Od Malthusa do kulturowej i społecznej rewolucji
Teorie przeludnienia to częsty motyw przewijający się w historii ludzkości. Już w pracach starożytnych filozofów można zaobserwować lęk przed przeludnieniem. Sam Arystoteles w jednym w swych najsłynniejszych dzieł pisał: „Można by zatem przyjąć, że zamiast ograniczeń co do majątku, należałoby zaprowadzić raczej ograniczenia co do rodzenia dzieci, tak żeby ich nie płodzić ponad pewną liczbę; liczbę tę należałoby określić, biorąc pod uwagę takie wypadki, jak ten, że niektóre dzieci umierają przedwcześnie, a niektóre małżeństwa okażą się bezdzietne. Jeśli zaś nie poczyni się żadnych ograniczeń urodzin, jak to się przeważnie dzieje w państwach, to z konieczności pociągnie to za sobą zubożenie obywateli, ubóstwo zaś wywołuje zaburzenia i zbrodnie”. Dostrzegł zatem problem utrzymania dobrobytu państwa uzależniony od kontroli prokreacji. W Starożytnym Rzymie problem ten starano się rozwiązać poprzez rozbudowę akweduktów i dróg oraz dostawę pożywienia z odległych terenów.

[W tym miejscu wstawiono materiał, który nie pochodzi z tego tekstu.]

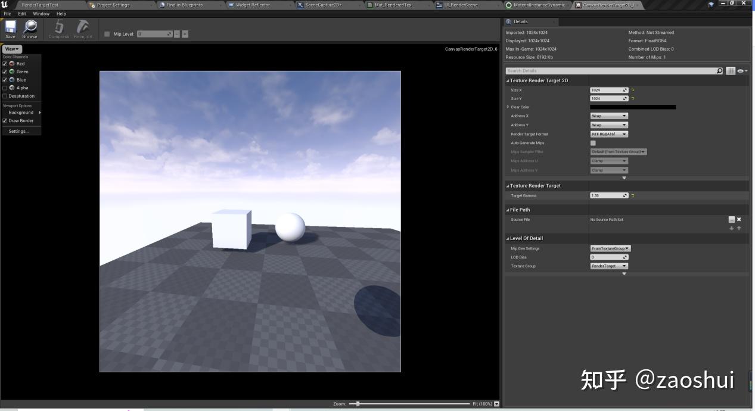Collapse the Texture Render Target 2D section
Image resolution: width=755 pixels, height=411 pixels.
(x=509, y=80)
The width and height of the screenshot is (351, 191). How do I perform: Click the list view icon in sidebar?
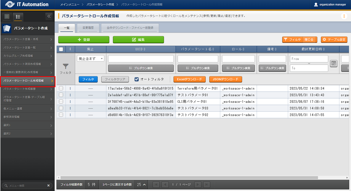pos(18,17)
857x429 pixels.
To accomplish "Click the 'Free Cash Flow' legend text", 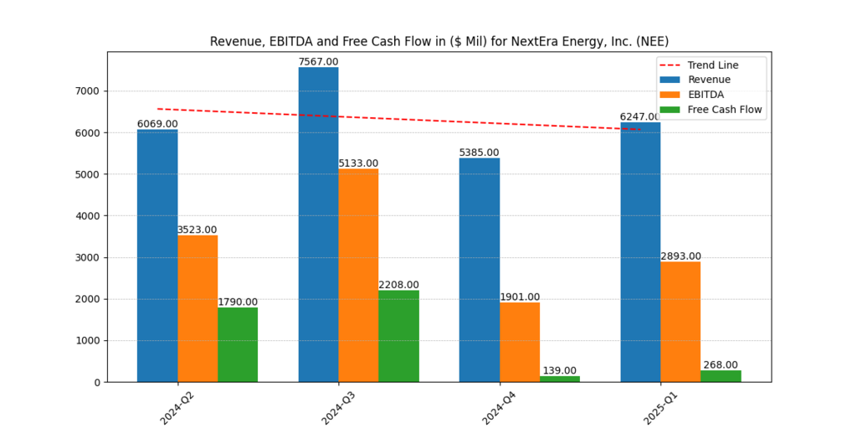I will pyautogui.click(x=725, y=110).
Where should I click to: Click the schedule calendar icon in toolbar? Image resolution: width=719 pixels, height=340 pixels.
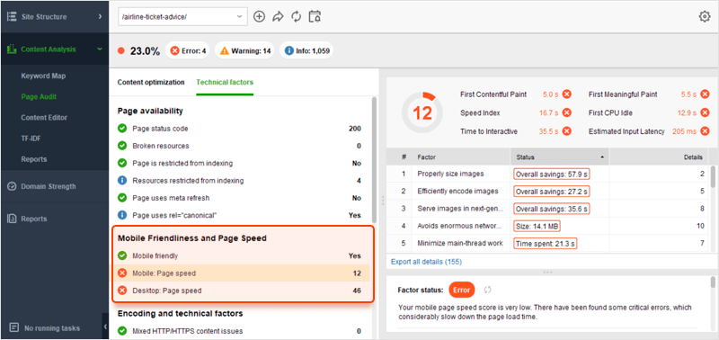tap(315, 17)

Również w dziełach nowożytnych myślicieli znajdziemy przesłanki świadczące o lęku przed skończonością zasobów naturalnych Ziemi w wyniku jej przeludnienia. Poglądy tam przedstawione nie znalazły jednak odzwierciedlenia w polityce ludnościowej żadnego państwa. Prawdziwym przełomem dla teorii przeludnienia stały się idee Tomasza Roberta Malthusa, który w swej pracy „Rozprawia o prawie ludności i jego oddziaływaniu na przyszły postęp społeczeństwa(…)” zawarł pogląd, iż liczba ludności powiększa się zgodnie z postępem geometrycznym, a podaż żywności rośnie z postępem arytmetycznym. Zapoczątkował tym samym nurt antypopulacjonistyczny, w którym naturalną regulacją między ludnością a żywnością stały się masowy głód, wojny i epidemie: „Epidemie, zarazy i pomory (…) przyniosą tysiące i dziesiątki tysięcy ofiar. Jeśli to nie przyniesie skutku, gigantyczna nieunikniona plaga głodu (…) jednym potężnym uderzeniem wyrówna poziom ludności z poziomem żywności” . Jednym słowem produkcja rolna nie będzie w stanie nadążyć za wzrastającą liczbą ludności. W świetle przedstawionych przez siebie tez, postulował o: późne wchodzenie w związki małżeńskie, abstynencję seksualną ubogich małżeństw, co miało służyć zmniejszeniu potencjalnej płodności, oraz zaprzestanie udzielania wsparcia materialnego dla niższych warstw społecznych. O ile jego przewidywania miały jakiekolwiek podstawy pod koniec XVIII wieku, to w dobie rozwoju technologicznego, a tym samym wzrostu produkcji żywności na świecie, zaczęły funkcjonować w kategorii mitu. Powodem takiego stanu rzeczy, bezsprzecznie stał się również gwałtowny spadek przyrostu ludności.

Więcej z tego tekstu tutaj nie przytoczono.